Humanoid also reports that this approach shortened their first alpha prototype development cycle to just seven months. They are working with NVIDIA and partners on networking systems based on Jetson Thor and Holoscan Sensor Bridge. For Germany, this concretely means: the time from idea to pilot shortens, which fundamentally shifts the competitive landscape.
What comes next?
If Germany maintains its pace, it could develop a competitive edge in advanced industrial robotics based on three core strengths: engineering, a robust industrial supply chain, and manufacturing culture. But success isn’t guaranteed.
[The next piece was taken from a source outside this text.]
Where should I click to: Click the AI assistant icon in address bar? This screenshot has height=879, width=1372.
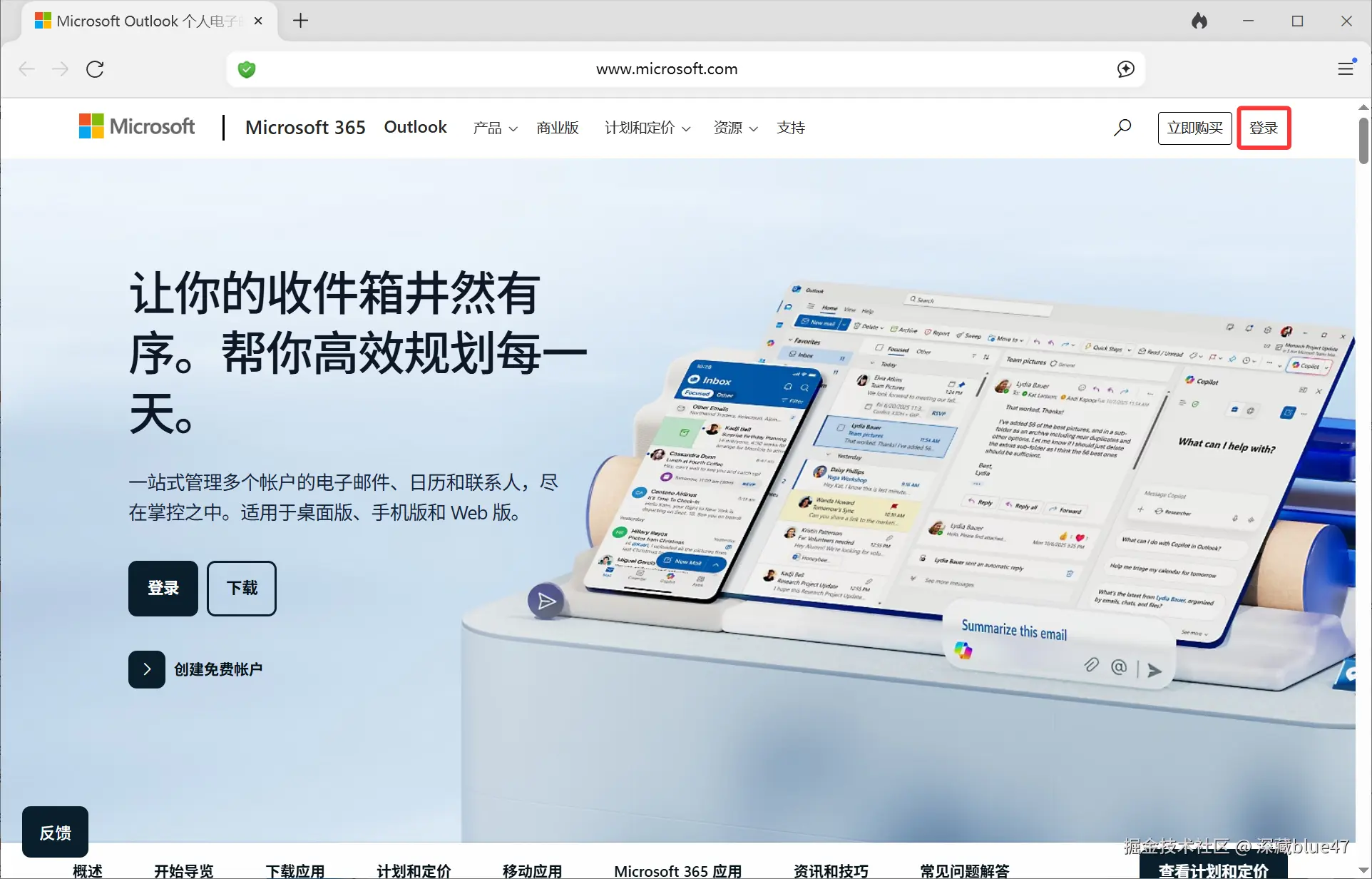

Humanoids face practical barriers such as:
- Safety and certification in environments where humans and machines coexist.
- Maintenance and reliability: robots must withstand real-world conditions, not just demos.
- Cost-effectiveness: total costs (hardware, software, operation) need to compete with alternatives.
- Cultural adoption: operators and middle management must trust the system.
Still, this movement is promising for the European ecosystem: robotics is shifting from a “future topic” to a strategic industrial and competitiveness issue. And by 2026, that difference matters.
Frequently Asked Questions
What is “physical AI” and why is it so frequently mentioned in humanoid robotics?
It involves using models and AI systems to act in the real world (perception, planning, control, manipulation), combining sensors, simulation, and learning to perform physical tasks safely.
What tasks can a humanoid robot add value to in a factory today?
Primarily in internal logistics, object handling, line feeding, inspection, and repetitive tasks where skilled profiles are scarce or high turnover exists.
Why is simulation (Isaac Sim/Lab) so relevant for industrial robots?
Because it enables rapid training and validation, reduces risks, and cuts months of iteration before deployment in the plant.
What should companies evaluate before buying or piloting an industrial humanoid?
Process integration, safety, support, maintenance, reliability per shift, total cost of ownership, and clear productivity and quality metrics.